From the entries below, copy every line that has the word "computer".

---------- TASK MATERIAL

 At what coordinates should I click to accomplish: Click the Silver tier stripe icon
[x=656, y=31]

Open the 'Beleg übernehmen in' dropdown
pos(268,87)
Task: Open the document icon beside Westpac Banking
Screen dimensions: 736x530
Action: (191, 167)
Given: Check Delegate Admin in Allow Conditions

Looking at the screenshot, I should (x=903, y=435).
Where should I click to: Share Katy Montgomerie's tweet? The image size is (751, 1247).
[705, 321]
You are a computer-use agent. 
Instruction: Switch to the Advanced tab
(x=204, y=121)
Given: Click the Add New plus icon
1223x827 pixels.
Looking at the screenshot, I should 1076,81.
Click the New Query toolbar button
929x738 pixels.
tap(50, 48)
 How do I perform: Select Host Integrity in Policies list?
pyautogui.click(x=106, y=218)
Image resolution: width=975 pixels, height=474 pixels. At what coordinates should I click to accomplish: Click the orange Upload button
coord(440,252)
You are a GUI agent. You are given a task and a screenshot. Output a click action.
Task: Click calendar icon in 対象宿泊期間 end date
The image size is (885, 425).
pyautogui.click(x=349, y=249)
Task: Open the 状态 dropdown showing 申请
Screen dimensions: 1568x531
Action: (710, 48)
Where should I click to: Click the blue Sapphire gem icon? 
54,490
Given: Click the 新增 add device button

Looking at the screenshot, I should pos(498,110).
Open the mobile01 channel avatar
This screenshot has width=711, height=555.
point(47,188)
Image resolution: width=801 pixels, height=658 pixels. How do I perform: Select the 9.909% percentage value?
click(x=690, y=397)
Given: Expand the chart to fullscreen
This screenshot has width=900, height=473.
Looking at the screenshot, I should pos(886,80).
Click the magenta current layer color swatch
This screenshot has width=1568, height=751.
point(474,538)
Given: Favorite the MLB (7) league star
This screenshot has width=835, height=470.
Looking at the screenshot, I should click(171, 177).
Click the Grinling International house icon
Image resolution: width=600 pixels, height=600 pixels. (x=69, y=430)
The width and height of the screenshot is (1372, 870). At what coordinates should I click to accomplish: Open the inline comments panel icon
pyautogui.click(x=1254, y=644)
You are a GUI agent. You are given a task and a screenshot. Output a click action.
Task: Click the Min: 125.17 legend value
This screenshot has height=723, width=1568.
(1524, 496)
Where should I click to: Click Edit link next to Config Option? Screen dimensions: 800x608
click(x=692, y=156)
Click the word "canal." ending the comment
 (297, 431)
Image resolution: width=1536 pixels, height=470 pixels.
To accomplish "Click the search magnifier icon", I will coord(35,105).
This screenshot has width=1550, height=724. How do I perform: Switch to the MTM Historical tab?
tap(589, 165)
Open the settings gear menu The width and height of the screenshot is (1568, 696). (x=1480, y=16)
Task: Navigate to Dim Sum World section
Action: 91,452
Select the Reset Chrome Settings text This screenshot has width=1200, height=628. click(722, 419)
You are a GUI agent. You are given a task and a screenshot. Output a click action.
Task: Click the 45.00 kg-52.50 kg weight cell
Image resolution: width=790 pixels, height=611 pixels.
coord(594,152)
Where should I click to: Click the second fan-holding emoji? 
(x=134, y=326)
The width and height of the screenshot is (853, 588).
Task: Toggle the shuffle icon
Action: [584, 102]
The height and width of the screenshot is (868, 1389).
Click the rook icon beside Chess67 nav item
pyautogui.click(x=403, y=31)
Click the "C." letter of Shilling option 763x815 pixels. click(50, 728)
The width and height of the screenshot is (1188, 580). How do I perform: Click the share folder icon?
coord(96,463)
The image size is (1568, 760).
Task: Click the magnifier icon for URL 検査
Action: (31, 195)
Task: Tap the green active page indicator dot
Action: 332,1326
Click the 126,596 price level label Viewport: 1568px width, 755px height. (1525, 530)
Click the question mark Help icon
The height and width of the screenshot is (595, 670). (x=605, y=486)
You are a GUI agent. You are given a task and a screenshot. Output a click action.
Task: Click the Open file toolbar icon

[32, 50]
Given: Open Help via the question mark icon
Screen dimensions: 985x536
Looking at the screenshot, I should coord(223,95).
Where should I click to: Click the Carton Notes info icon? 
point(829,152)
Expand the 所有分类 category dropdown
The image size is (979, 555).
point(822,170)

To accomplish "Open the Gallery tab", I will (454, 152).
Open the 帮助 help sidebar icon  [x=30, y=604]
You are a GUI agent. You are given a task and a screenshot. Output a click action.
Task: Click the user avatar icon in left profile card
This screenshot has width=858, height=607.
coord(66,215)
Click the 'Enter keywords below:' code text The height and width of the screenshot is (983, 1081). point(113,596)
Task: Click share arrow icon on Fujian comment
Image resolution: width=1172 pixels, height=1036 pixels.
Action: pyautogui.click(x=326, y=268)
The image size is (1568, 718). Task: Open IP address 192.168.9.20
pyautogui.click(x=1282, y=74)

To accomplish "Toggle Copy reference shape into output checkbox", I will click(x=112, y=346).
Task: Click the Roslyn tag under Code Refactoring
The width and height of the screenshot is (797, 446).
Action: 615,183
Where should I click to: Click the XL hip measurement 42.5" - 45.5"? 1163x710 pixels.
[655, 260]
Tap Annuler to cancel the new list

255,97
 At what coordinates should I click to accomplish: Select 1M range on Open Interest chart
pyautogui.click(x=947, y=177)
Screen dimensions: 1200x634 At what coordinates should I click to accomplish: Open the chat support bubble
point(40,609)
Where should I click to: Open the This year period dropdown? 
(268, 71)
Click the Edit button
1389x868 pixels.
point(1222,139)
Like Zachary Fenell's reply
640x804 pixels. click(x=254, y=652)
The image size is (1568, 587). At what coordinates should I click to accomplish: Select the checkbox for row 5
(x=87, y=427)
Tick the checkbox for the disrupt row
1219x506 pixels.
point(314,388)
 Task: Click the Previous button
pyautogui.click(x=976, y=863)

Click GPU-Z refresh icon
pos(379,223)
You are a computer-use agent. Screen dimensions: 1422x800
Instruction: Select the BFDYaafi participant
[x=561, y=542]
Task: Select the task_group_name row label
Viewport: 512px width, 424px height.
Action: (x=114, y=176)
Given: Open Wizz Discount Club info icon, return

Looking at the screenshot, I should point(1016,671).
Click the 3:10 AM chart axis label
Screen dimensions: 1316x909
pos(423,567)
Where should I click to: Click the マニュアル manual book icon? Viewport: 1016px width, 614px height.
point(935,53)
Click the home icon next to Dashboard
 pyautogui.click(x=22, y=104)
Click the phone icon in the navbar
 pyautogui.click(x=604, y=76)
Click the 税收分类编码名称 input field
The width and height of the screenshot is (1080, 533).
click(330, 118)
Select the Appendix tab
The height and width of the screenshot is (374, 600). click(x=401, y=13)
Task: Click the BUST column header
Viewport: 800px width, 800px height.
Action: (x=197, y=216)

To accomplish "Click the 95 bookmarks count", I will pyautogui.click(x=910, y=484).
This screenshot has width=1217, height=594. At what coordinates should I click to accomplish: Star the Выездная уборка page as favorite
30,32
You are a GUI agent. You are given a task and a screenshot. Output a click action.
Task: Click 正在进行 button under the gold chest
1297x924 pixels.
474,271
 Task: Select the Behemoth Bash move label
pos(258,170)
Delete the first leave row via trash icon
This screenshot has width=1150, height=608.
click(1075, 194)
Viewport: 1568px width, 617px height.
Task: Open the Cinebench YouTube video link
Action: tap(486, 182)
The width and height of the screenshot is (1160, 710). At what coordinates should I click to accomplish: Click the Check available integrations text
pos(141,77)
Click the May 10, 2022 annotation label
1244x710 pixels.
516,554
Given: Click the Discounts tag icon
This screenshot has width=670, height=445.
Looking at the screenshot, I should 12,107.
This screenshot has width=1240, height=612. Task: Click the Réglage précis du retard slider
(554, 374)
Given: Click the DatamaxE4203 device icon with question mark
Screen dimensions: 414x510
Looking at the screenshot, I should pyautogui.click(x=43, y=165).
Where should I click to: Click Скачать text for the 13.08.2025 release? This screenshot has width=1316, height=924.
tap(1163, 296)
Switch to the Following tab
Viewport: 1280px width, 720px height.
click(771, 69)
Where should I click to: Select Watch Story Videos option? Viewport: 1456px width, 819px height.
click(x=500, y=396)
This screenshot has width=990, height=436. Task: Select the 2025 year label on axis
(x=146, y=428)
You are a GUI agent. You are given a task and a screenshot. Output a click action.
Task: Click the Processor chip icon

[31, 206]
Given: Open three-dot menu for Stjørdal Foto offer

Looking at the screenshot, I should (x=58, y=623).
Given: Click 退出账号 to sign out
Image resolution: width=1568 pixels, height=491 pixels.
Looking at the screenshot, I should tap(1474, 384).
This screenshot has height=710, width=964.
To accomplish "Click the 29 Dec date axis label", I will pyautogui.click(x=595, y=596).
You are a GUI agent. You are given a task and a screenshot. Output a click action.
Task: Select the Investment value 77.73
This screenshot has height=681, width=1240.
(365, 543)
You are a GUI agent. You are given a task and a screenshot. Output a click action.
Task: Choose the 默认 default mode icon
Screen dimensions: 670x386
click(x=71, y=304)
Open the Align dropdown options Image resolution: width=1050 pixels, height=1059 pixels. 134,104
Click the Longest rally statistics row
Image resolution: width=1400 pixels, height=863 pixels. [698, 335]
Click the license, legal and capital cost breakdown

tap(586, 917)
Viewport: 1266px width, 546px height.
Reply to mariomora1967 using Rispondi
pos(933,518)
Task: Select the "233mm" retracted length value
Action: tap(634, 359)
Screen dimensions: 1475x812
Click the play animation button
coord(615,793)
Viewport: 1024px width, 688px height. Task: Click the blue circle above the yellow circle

--------------------

◆ WORKED SOLUTION ◆
You are a computer-use agent. 
You are a computer-use agent. Screen dimensions: 1422x800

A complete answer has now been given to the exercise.